Shale Gas


Memorandum submitted by Professor Richard Selley (SG 05)



  The submission addresses the issues requested by the inquiry in the order in which they were listed in the terms of reference:


1.       What are the prospects for shale gas in the UK, and what are the risks of rapid depletion of shale gas resources?


      1.1 Prospects:


Gas has been produced in the USA from naturally fractured shale since 1821. In the past the artificial fracturing now used in the shale gas renaissance was too expensive. Wells flowed gas from naturally fractured shale for several decades. A single well could produce enough gas to supply a school, hospital or shopping mall indefinitely. Production rates and profit margins were too low for major companies to be interested. For some 175 years shale US gas production was a local ‘cottage industry’ run by small operators.


In the early 1980’s Imperial College used the US paradigm to study the feasibility of UK shale gas production. The research concluded that the UK had considerable potential for shale gas exploitation. The Carboniferous rocks of the West Midlands in particular were identified as highly prospective. This is, of course, the area where IGas and Cuadrilla are now operating.


The Imperial College study also concluded that exploration was not economically viable under the then prevailing tax regime (Corporation Tax + Petroleum Revenue Tax).


These conclusions were conveyed to the Department of Energy at a meeting on 8 January 1985.


1.2 Risks of rapid depletion:


The shale gas renaissance of the last decade results from 4 factors:


1.2.1         Increasing energy prices.


1.2.2         The ability to drill wells horizontally.


1.2.3         The ability to image the shape & volume of shale gas reservoirs seismically, and


1.2.4         Artificial fracturing, which increases the permeability of rocks and hence fluid flow rate. This technique, as old as Moses, has been used in the petroleum industry for decades. There are question marks, however over long term flow rates over years or decades. Until recently artificial fracturing has been too costly to use in shale gas wells. There are plenty of data showing the cumulative shale gas production of wells, fields and basins. There are few data available for the long term production rates of recently drilled and fractured individual US shale gas wells. Most published data, and most simulations carried out by independent researchers (E.g. the United States Geological Survey), only model depletion curves for two or three years.




2. What are the implications of large discoveries of shale gas around the world for UK energy and climate change policy?


The shale gas renaissance began in the USA in the 1980’s with the application of artificial fracturing and horizontal drilling. There are currently over 900 rigs drilling for shale gas across the USA. The Colorado School of Mines has recently raised its assessment of US gas reserves by 35%. US gas prices have declined from a peak of 7$US per MBTU (Million British Thermal Unit) in 2005 to some 4$US per MBTU today, bringing the price down to pre-1980 levels. Many countries around the world (Including Argentina, Canada, China, the Ukraine, Poland, France, Sweden & India) are beginning to develop their shale gas resources. In Europe the ‘land grab’ for prospective shale gas acreage is now over.

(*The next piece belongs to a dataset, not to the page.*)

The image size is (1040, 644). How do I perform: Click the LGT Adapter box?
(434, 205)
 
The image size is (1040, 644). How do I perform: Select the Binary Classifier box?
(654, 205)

The geopolitical importance of the UK developing its own shale gas resources is axiomatic.


The combustion of shale gas contributes to global warming, obviously. Shale gas may however be a temporary stop gap, providing energy while the combustion of other fossil fuels declines, until replaced by nuclear or renewable energy sources.



3. What are the risks and hazards associated with drilling for shale gas?


The artificial fracturing of shale gas wells has been blamed for contaminating aquifers with petroleum (A common phenomenon in petroliferous areas), for what Americans call ‘temblors’ - micro-seisms in English, and for flocks of dead black birds falling from the sky. British TV audiences will have been amazed at film showing flammable gas emerging from a bathroom tap, and its attribution to adjacent shale gas extraction. The media has not been so fast to report that the preliminary results of an independent enquiry reveal that this phenomenon had been ongoing before drilling commenced. The committee could usefully enquire as to how many of the thousands of shale gas wells drilled in the USA in recent years have caused environmental damage. It is the squeaky wheel that gets the oil.



4. How does the carbon footprint of shale gas compare with other fossil fuels


Gas in general, and shale gas in particular, produces some 45% less carbon greenhouse gases and fewer particulates than oil or coal fired power stations.






Selley, R.C. 1987.  British shale gas potential scrutinized . Oil & Gas Jl. June 15. 62-64.

Selley, R.C. 2005.
UK shale-gas resources. In: Doré, A.G. & Vining, B. A. (eds.) Petroleum geology of NW Europe & Global perspectives. Proc. 6 th Petroleum Geology Conference. Geological Society. London. 707-714.